## Data records
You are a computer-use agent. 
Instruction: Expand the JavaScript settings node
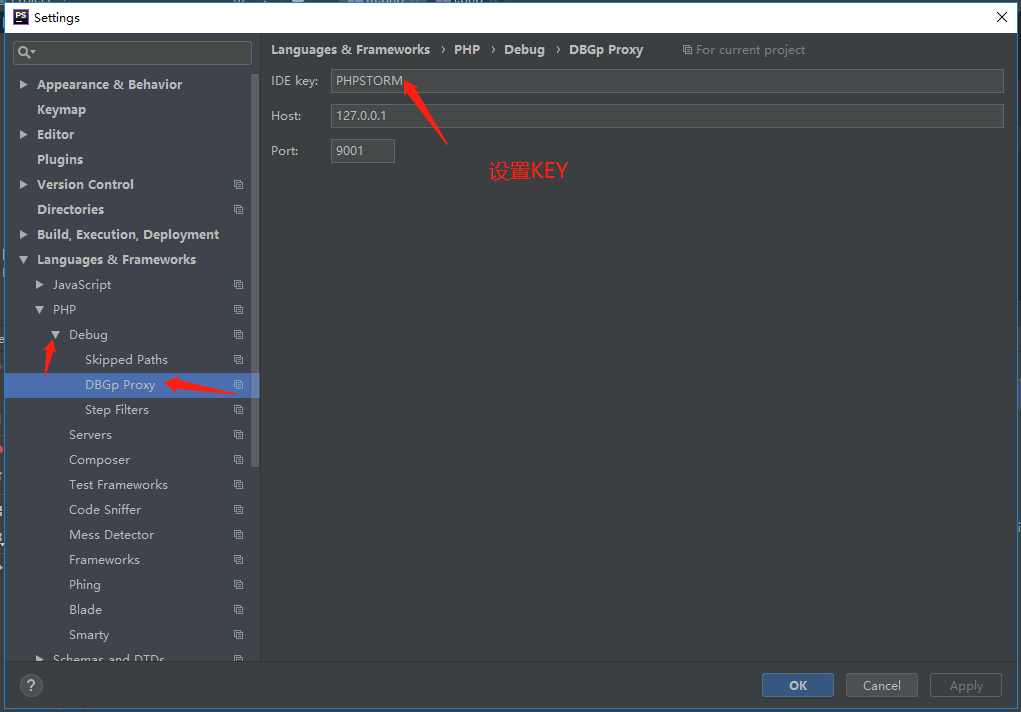(x=40, y=285)
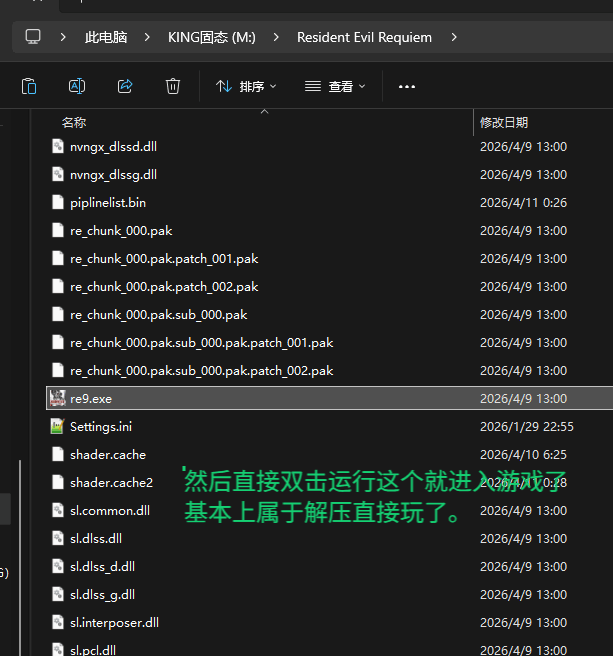This screenshot has height=656, width=613.
Task: Open the 查看 view dropdown
Action: click(336, 87)
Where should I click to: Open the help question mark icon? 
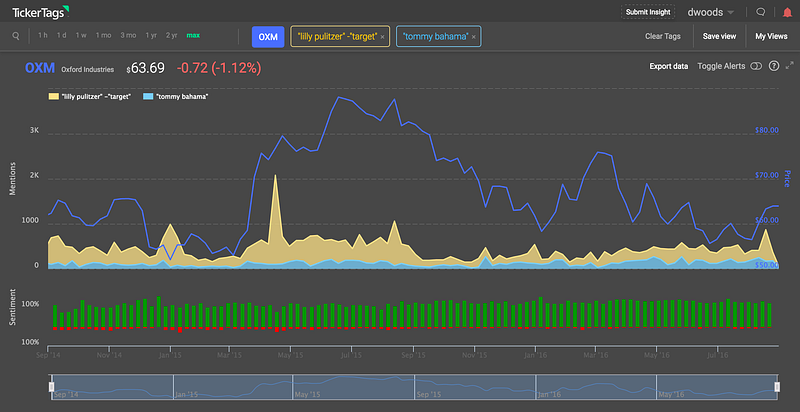click(x=774, y=66)
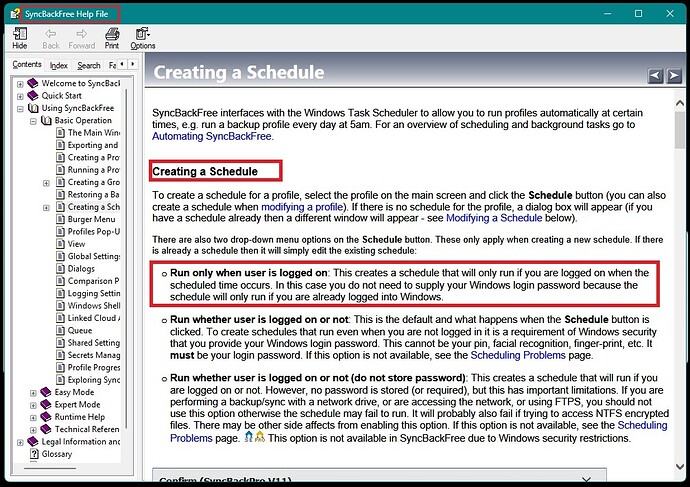Collapse the Using SyncBackFree tree node
Image resolution: width=690 pixels, height=487 pixels.
point(19,108)
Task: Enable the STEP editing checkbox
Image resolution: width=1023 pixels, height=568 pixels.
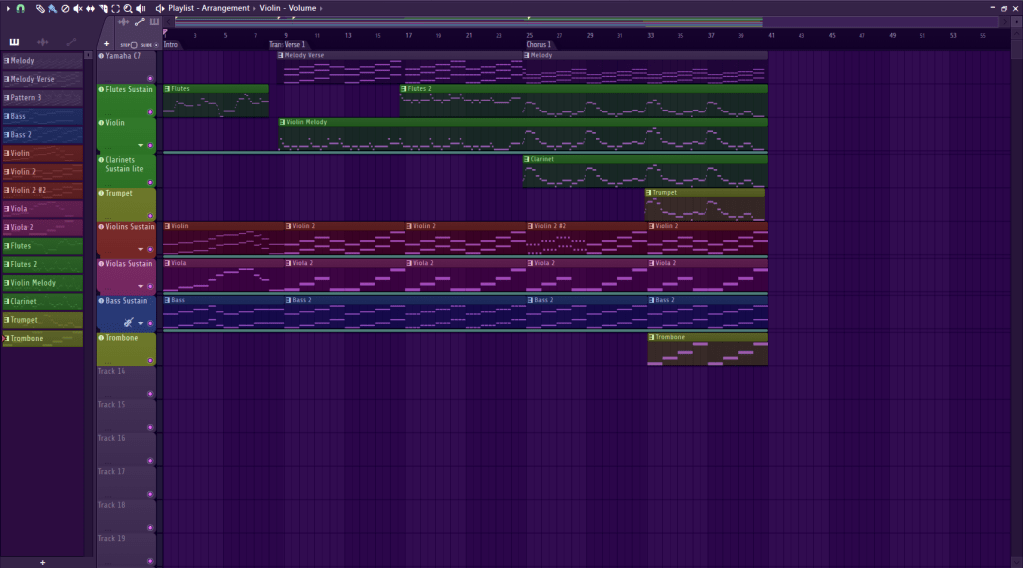Action: tap(134, 45)
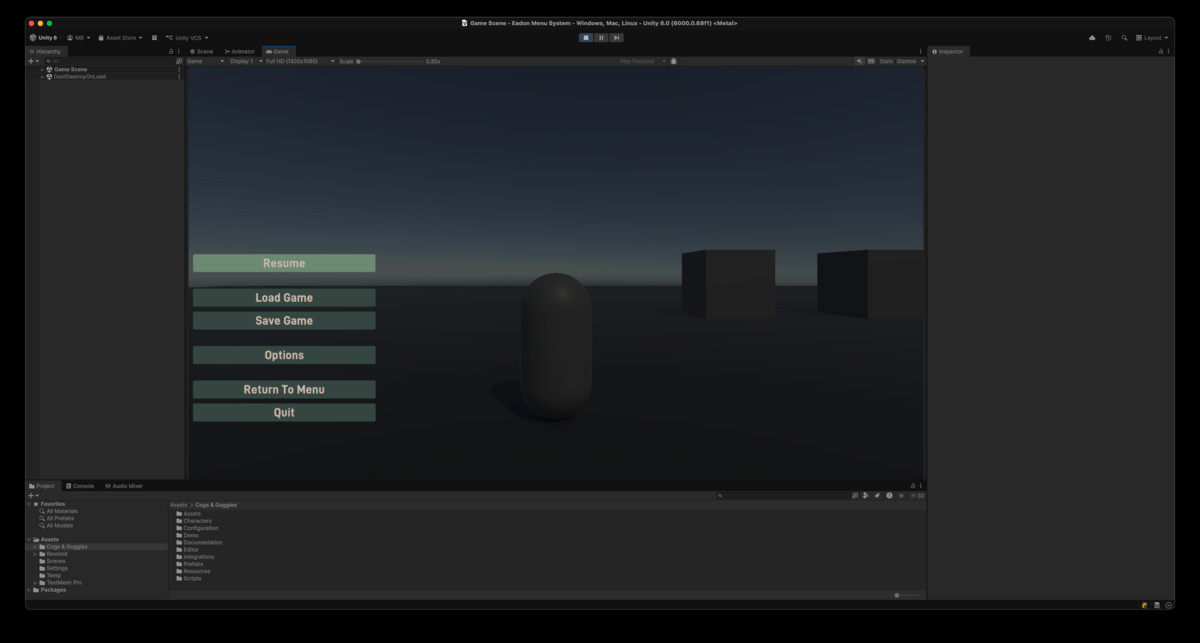Open Unity Cloud services
This screenshot has width=1200, height=643.
tap(1090, 37)
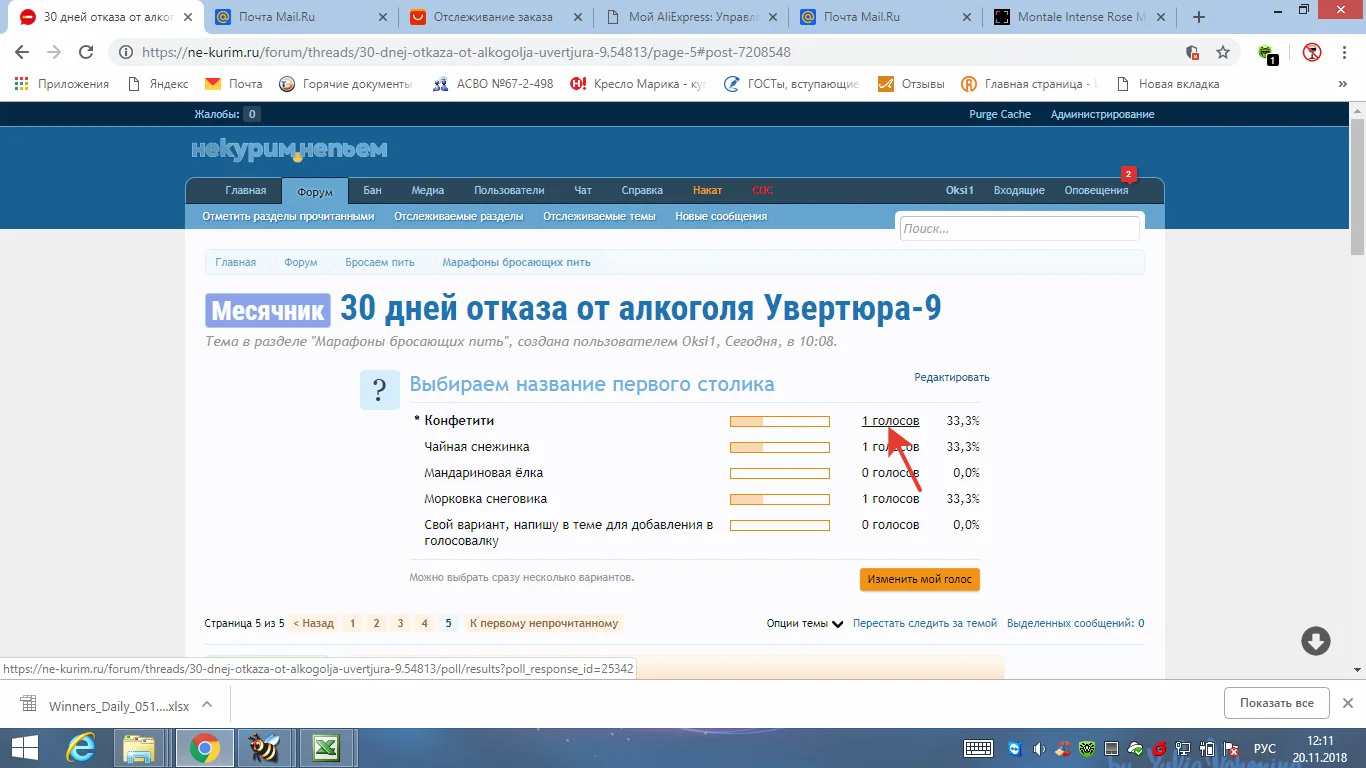Screen dimensions: 1366x768
Task: Open the taskbar File Explorer icon
Action: click(x=140, y=748)
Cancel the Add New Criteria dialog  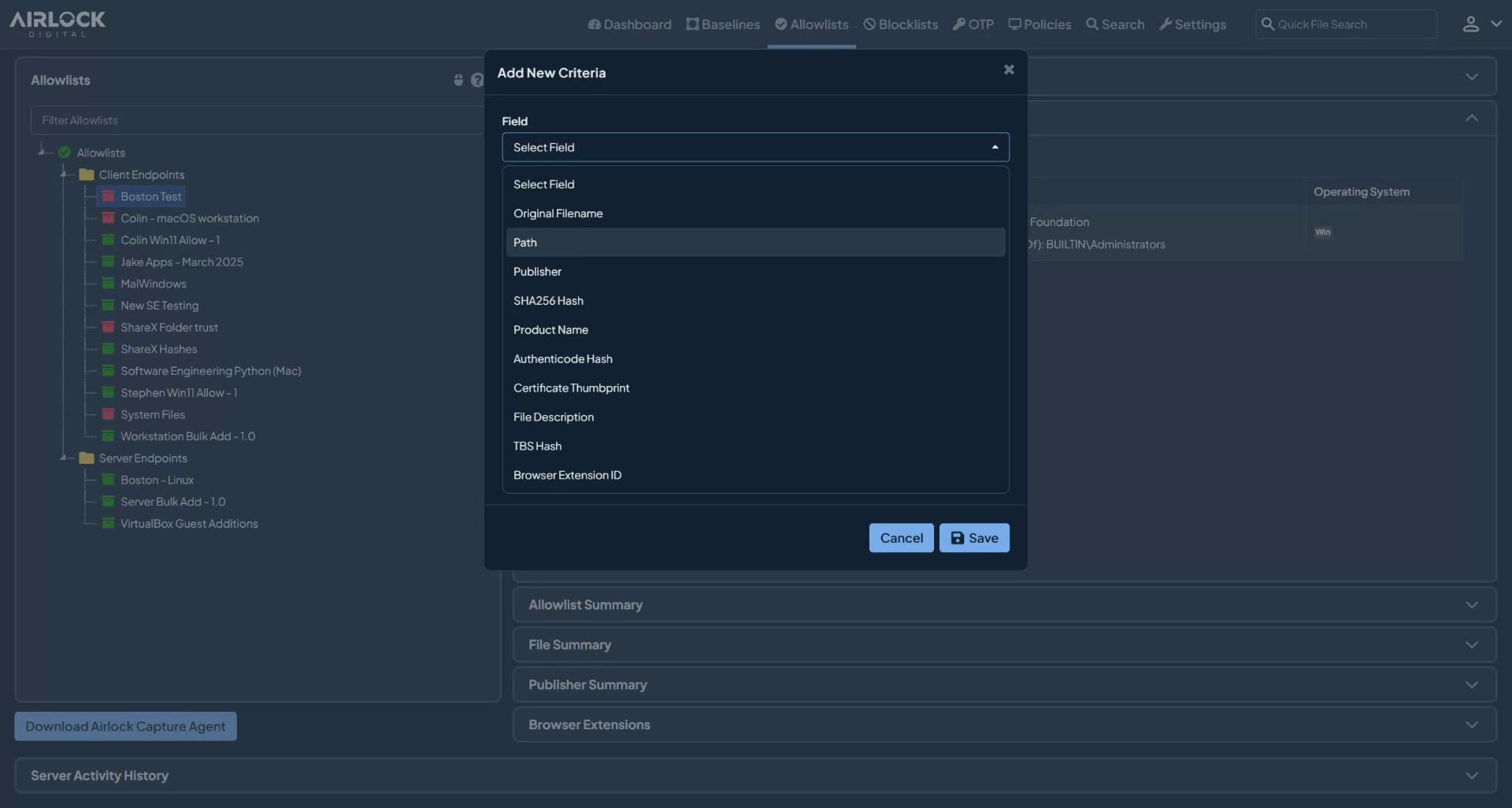click(901, 538)
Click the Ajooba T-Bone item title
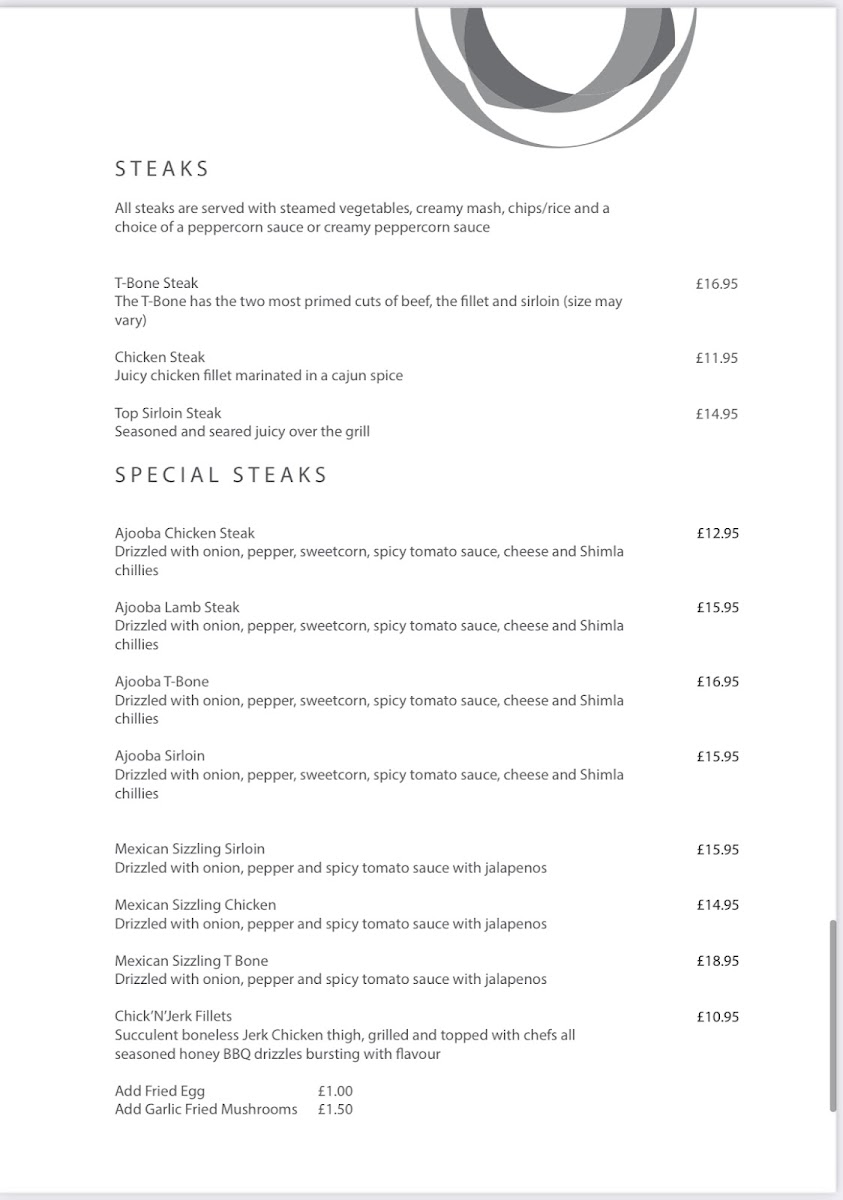The width and height of the screenshot is (843, 1200). [161, 681]
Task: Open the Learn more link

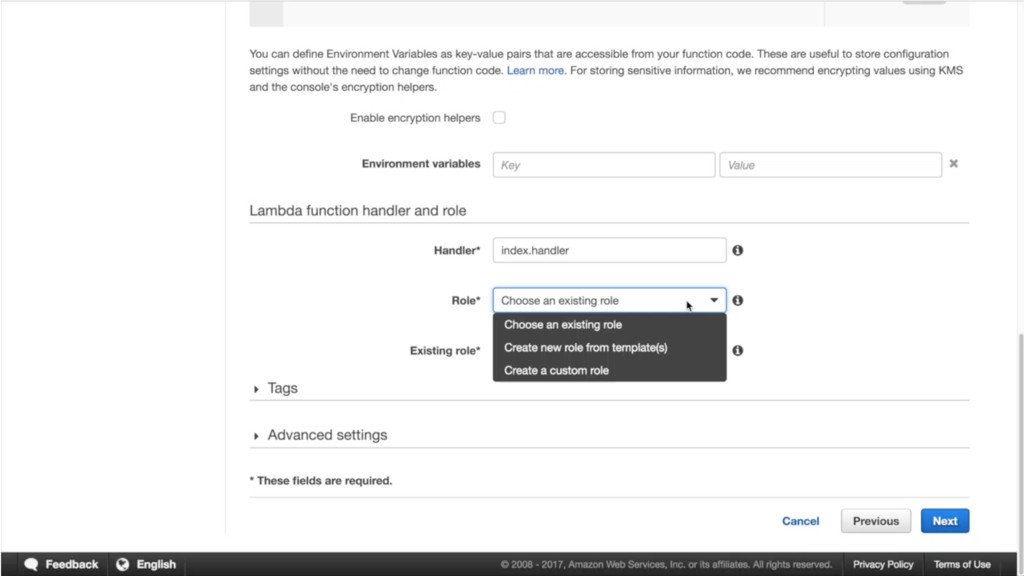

## Stated task
Copy the rows exactly, beginning with the first line of the rows and stopping after the line that contains "point(19,108)", with both ends included. Leave the pictures out.

## Correct answer
You are a computer-use agent. 
Instruction: Expand the JavaScript settings node
(x=40, y=285)
This screenshot has height=656, width=613.
Task: Open the 查看 view dropdown
Action: click(336, 87)
Where should I click to: Open the help question mark icon? 
click(x=774, y=66)
Collapse the Using SyncBackFree tree node
Image resolution: width=690 pixels, height=487 pixels.
point(19,108)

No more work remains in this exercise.